日本神話における国生みとは?
「日本誕生」の神話は、日本最古の歴史書である『古事記』や『日本書紀』に記された「国生み神話」に由来します。これは、日本の島々や神々がどのように誕生したのかを語る物語で、日本文化や信仰の基盤となっています。
天地創造とイザナギ・イザナミの誕生
世界の始まりは混沌としており、まだ天と地は分かれていませんでした。しかし、次第に天と地が形成され、神々が誕生します。
最初の神々
最初に現れたのは「造化三神」と呼ばれる神々です。
- 天之御中主神(あめのみなかぬしのかみ)
- 高御産巣日神(たかみむすびのかみ)
- 神産巣日神(かみむすびのかみ)
その後、さらに神々が生まれ、最後に誕生したのが、主人公である**伊邪那岐(イザナギ)と伊邪那美(イザナミ)**です。神々は二神に「日本の国を形作るように」と命じました。
オノゴロ島の誕生と結婚の儀式
イザナギとイザナミは天上の橋「天の浮橋(あまのうきはし)」に立ち、**天の沼矛(あめのぬぼこ)**という神聖な矛で海をかき回しました。すると、矛の先から滴り落ちた塩が固まり、**オノゴロ島(おのごろじま)**が誕生しました。

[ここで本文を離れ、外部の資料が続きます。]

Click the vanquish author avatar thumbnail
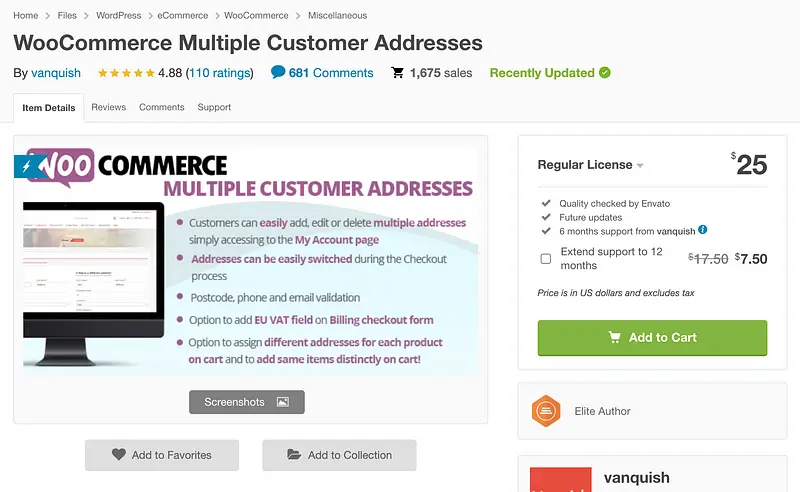Screen dimensions: 800x492 (x=559, y=479)
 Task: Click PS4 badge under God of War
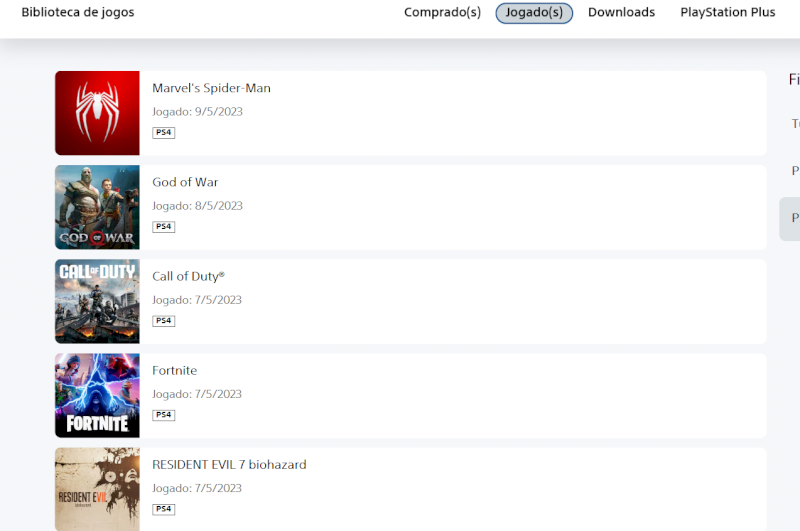point(164,226)
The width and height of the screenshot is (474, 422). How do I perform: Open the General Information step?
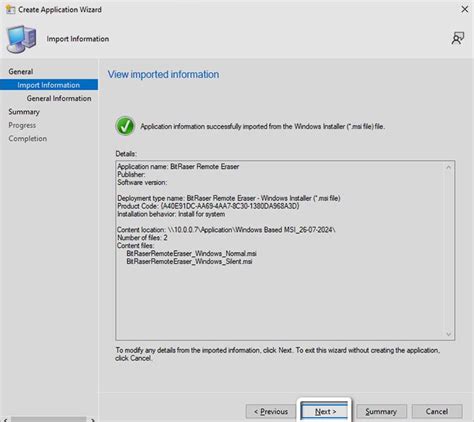pyautogui.click(x=59, y=98)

二神はオノゴロ島に降り立ち、そこに「天の御柱(あめのみはしら)」を立て、夫婦の契りを交わしました。しかし、最初の儀式ではイザナミが先に話しかけたため、誕生した子供(ヒルコとアワシマ)は正しく成長しませんでした。儀式をやり直し、今度はイザナギが先に話しかけたことで、正式な国生みが始まりました。
日本の島々の誕生(国生み)
イザナギとイザナミは次々に日本の島々を生みました。これらを「大八島国(おおやしまのくに)」と呼びます。
- 淡路島(あわじしま)
- 四国(しこく)
- 隠岐(おき)
- 九州(きゅうしゅう)
- 壱岐(いき)
- 対馬(つしま)
- 佐渡(さど)
- 本州(ほんしゅう)
この物語は、日本列島が神々によって創られたという信仰の基盤となっています。
神々の誕生とイザナミの死
国生みの後、二神はさらに多くの神々を生みました。
- 風神・志那都比古神(しなつひこのかみ)
- 海神・大綿津見神(おおわたつみのかみ)
- 山や木を司る神々
しかし、最後に生まれたのは炎の神**火之迦具土神(ひのかぐつちのかみ)**でした。イザナミはこの神を産んだ際に火傷を負い、命を落としてしまいます。
黄泉の国と決別
妻を失ったイザナギは、黄泉の国(よみのくに)へイザナミを迎えに行きました。しかし、既にあの世の食べ物を口にしてしまったイザナミは帰ることができません。イザナギは禁を破り、イザナミの姿を見てしまったため、恐れおののいて逃げ出します。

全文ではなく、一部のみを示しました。